Syria has suffered many multi-day Internet blackouts since the war began, and fighting in Allepo and elsewhere has led to cuts in many of the cables that supply Internet to the country. The JADI international terrestrial line connecting Turkey, Syria, Jordan and Saudi Arabia was cut in late 2012 and never repaired, for instance. Infrastructure is poor, and good network connectivity is a luxury many healthcare facilities lack.

This poses challenges for telemedicine efforts, which often rely on video chat through services such as Skype. The problem is that Skype uses the public Internet for call routing, meaning it and similar services are particularly susceptible to variable connection speeds and poor quality connections. In the case of telesurgery and other critical care telemedicine situations, this lack of reliable video can cost lives.

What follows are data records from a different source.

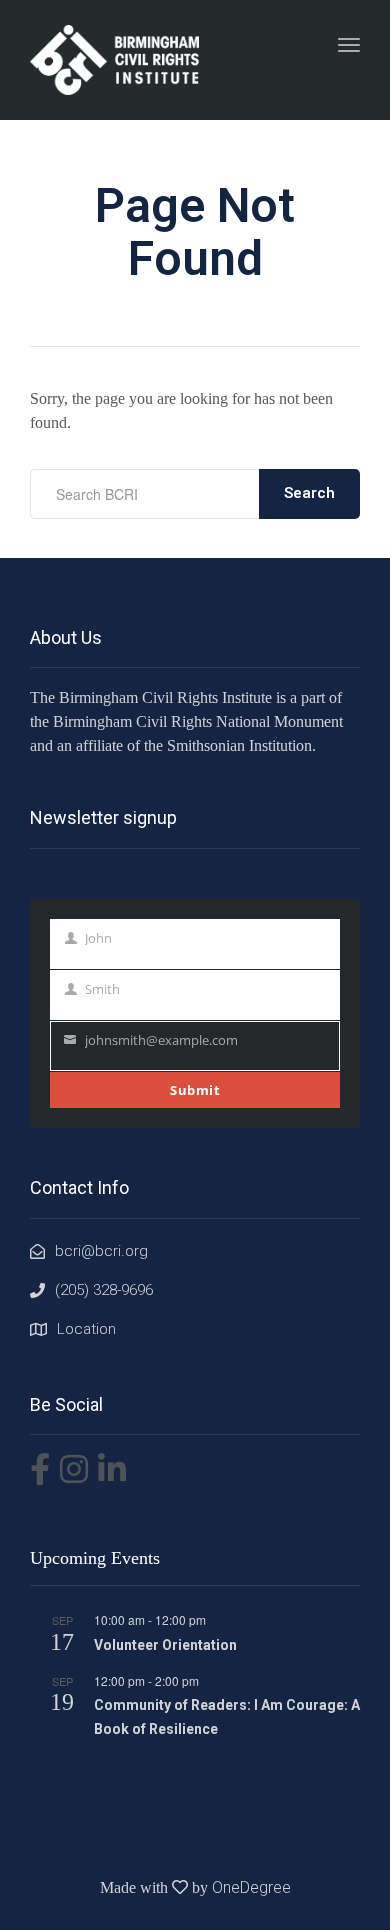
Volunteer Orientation (165, 1645)
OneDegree (251, 1887)
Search (309, 493)
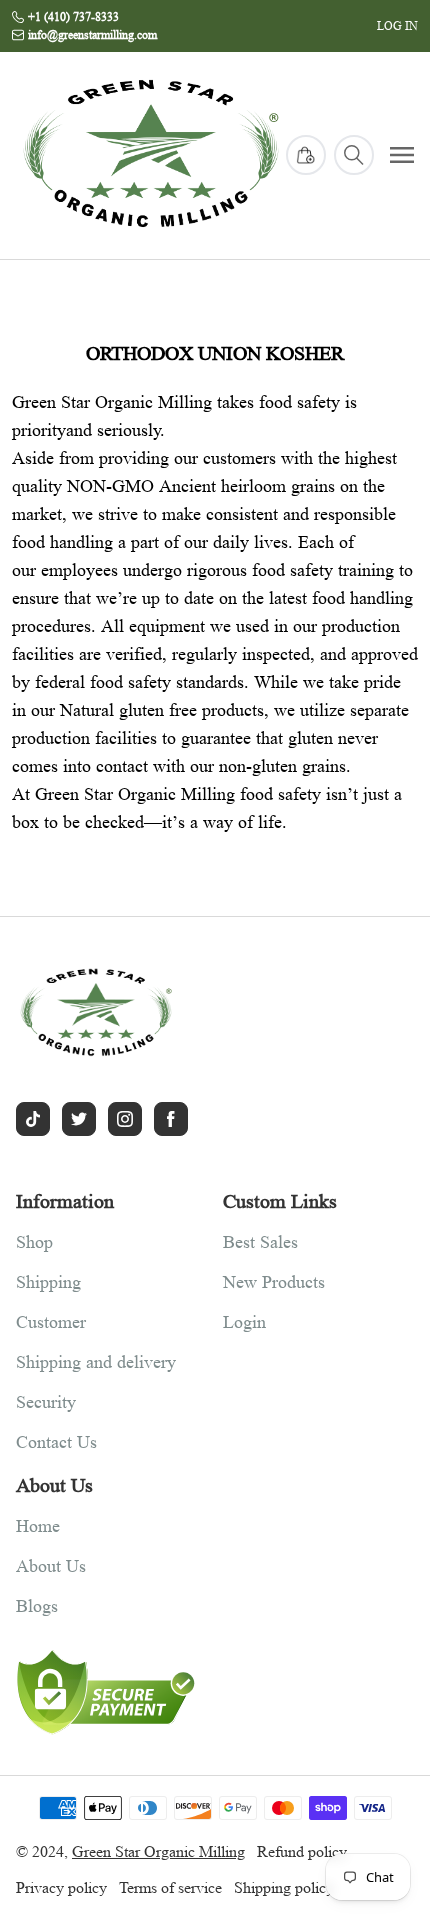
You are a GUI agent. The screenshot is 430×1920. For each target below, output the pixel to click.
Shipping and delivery (96, 1362)
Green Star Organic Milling (158, 1851)
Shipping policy (284, 1887)
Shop (34, 1242)
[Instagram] (125, 1119)
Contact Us (56, 1442)
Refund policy (302, 1851)
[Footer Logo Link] (111, 1013)
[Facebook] (171, 1119)
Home (38, 1526)
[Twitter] (79, 1119)
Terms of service (170, 1887)
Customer (51, 1322)
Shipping (48, 1282)
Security (46, 1402)
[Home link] (151, 155)
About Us (51, 1566)
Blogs (37, 1606)
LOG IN (397, 25)
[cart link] (306, 155)
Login (244, 1322)
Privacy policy (61, 1887)
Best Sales (260, 1242)
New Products (274, 1282)
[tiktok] (33, 1119)
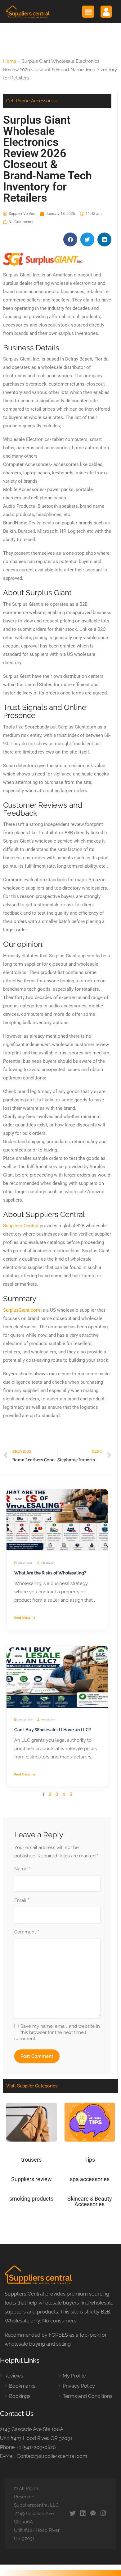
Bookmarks (22, 2386)
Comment (26, 1932)
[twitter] (72, 2514)
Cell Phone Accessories (31, 101)
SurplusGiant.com (21, 1310)
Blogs (18, 1499)
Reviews (13, 2376)
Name (22, 1869)
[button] (88, 12)
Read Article (22, 1617)
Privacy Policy (79, 2386)
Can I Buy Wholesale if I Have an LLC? (52, 1729)
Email (21, 1900)
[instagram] (103, 2514)
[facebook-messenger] (93, 2514)
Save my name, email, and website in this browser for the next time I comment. (57, 2032)
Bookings (19, 2396)
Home (9, 61)
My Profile (74, 2376)
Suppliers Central (20, 1225)
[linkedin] (83, 2514)
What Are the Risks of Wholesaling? (50, 1572)
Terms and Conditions (87, 2396)
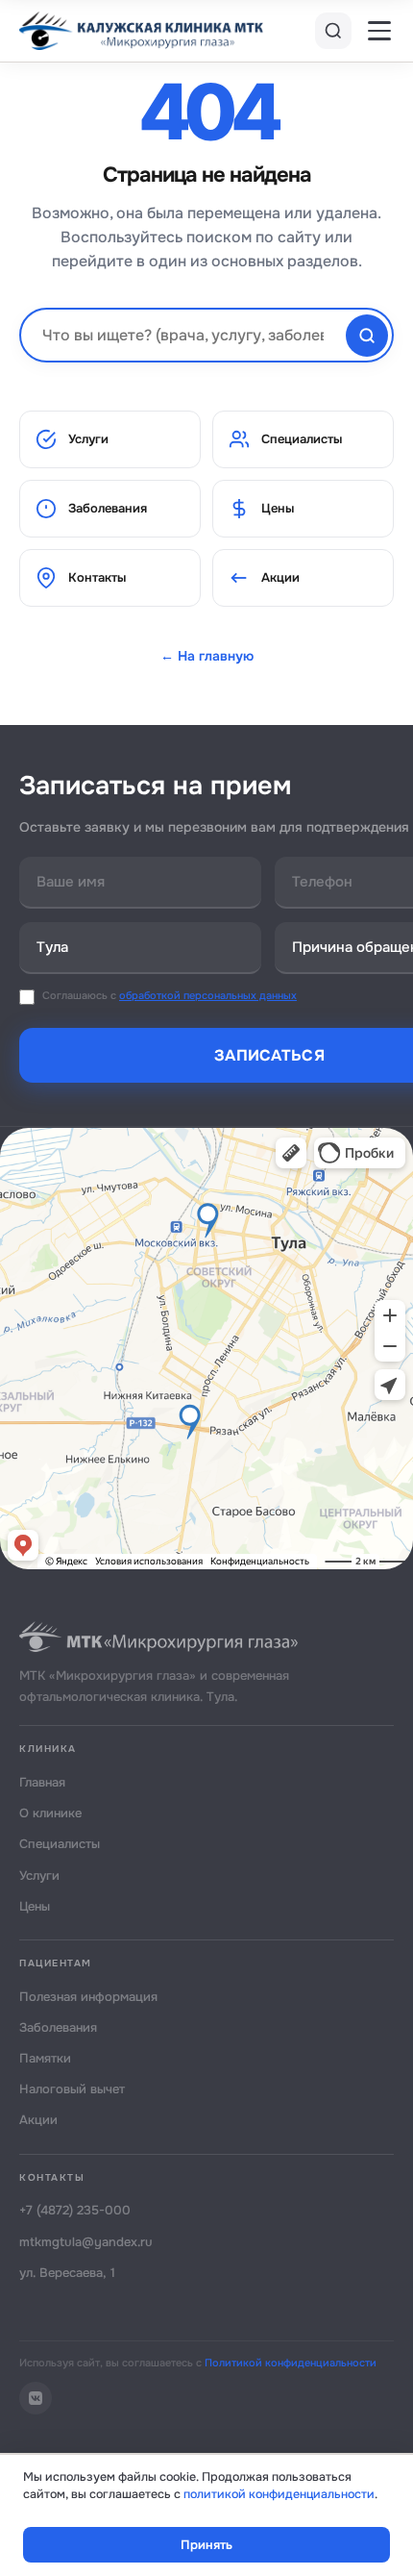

“Where communications was a ‘nice to have’ at one point, now it is a ‘need to have’,” Patrick Gordon told Computer Weekly recently, chair of the WGET Forum at the United Nations Office for the Co-ordination of Humanitarian Affairs (UNOCHA).

“Reliance on the general network is fine for video chat with Grandma, but it is wildly inappropriate for telemedicine,” stresses Tony Zhao, CEO of telemedicine video chat provider, “One of the biggest uses for telemedicine is providing care where there is none, and this often means in areas also suffering from a lack of Internet connectivity. Telemedicine solutions must expect this connectivity challenge and overcome it.”

Technologies such as Agora’s cloud-based video chat platform bypass the public internet and instead use a network of more than 70 global data centers for video that works even in Syrian war zones. As the conflict continues, aid organizations are assessing their options in the face of this challenge.

Even with poor Internet connectivity, telemedicine is rare glimmer of hope among an otherwise bleak humanitarian crisis. The use of telemedicine isn’t single-handedly reversing the damage done to Syria’s healthcare infrastructure. Far from it. But within the horrors of the Syrian conflict, it at least is enabling care for many Syrians who otherwise would go without.